**Exercise goal**
Please restate, word for word, the lines below that begin at the one with "Open the Menas account menu" and end at the one with "Given: Click in". Leave out all other lines.

**Extracted information**
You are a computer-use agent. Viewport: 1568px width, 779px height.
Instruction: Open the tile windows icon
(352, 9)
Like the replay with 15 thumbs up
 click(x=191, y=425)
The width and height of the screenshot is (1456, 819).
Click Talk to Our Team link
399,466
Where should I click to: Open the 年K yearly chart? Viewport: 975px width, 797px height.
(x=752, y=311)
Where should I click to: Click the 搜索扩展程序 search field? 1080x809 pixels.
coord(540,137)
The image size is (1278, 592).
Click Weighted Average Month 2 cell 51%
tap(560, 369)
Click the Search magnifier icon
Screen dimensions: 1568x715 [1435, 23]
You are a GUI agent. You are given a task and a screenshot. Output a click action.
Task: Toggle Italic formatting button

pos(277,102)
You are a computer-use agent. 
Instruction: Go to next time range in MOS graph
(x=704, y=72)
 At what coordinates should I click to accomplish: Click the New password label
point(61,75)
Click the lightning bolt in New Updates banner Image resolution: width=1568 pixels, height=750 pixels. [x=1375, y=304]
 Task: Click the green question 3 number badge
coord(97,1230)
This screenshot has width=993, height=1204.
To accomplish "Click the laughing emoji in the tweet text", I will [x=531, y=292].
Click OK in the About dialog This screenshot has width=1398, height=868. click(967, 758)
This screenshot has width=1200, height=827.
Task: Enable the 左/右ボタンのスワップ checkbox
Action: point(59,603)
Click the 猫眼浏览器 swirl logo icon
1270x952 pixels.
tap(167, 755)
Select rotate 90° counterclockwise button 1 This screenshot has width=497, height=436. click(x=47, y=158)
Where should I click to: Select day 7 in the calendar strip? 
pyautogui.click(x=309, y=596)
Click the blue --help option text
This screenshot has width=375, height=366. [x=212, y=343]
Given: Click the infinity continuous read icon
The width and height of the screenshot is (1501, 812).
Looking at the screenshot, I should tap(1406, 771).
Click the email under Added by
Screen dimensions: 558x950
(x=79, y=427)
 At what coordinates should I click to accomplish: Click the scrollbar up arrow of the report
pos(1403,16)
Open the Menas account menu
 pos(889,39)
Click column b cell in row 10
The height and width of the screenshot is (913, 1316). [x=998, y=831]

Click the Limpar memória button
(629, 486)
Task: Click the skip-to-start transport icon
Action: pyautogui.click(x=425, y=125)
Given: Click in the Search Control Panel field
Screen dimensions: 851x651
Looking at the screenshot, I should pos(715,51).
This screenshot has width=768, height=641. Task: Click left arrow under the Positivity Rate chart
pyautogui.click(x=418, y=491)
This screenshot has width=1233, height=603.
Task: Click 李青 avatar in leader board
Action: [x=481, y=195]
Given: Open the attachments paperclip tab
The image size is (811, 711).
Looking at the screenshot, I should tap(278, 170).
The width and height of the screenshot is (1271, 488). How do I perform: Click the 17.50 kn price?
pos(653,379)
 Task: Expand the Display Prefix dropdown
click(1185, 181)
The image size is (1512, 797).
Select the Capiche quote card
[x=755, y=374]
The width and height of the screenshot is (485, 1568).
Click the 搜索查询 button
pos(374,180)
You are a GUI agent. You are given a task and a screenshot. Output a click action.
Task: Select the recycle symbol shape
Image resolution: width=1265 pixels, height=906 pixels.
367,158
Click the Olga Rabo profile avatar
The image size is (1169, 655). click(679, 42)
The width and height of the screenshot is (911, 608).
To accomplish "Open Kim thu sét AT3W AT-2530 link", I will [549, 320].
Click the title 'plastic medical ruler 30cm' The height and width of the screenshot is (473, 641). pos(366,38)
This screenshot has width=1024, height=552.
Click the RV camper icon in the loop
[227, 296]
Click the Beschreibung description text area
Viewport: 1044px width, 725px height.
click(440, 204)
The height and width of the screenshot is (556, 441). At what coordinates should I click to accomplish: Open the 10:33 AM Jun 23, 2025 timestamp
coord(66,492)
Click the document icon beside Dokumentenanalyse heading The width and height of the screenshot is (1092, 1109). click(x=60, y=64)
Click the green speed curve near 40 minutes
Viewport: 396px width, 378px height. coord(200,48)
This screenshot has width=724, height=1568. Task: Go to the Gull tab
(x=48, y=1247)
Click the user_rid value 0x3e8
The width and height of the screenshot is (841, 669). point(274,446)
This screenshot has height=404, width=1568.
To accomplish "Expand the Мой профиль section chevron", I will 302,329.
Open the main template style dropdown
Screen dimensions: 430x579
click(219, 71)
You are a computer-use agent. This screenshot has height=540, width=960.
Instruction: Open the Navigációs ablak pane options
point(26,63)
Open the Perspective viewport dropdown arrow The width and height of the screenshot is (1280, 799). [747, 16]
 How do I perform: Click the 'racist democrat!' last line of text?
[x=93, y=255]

**Solution to this exercise**
Open the Menas account menu
 pos(889,39)
Click column b cell in row 10
The height and width of the screenshot is (913, 1316). [x=998, y=831]

Click the Limpar memória button
(629, 486)
Task: Click the skip-to-start transport icon
Action: pyautogui.click(x=425, y=125)
Given: Click in the Search Control Panel field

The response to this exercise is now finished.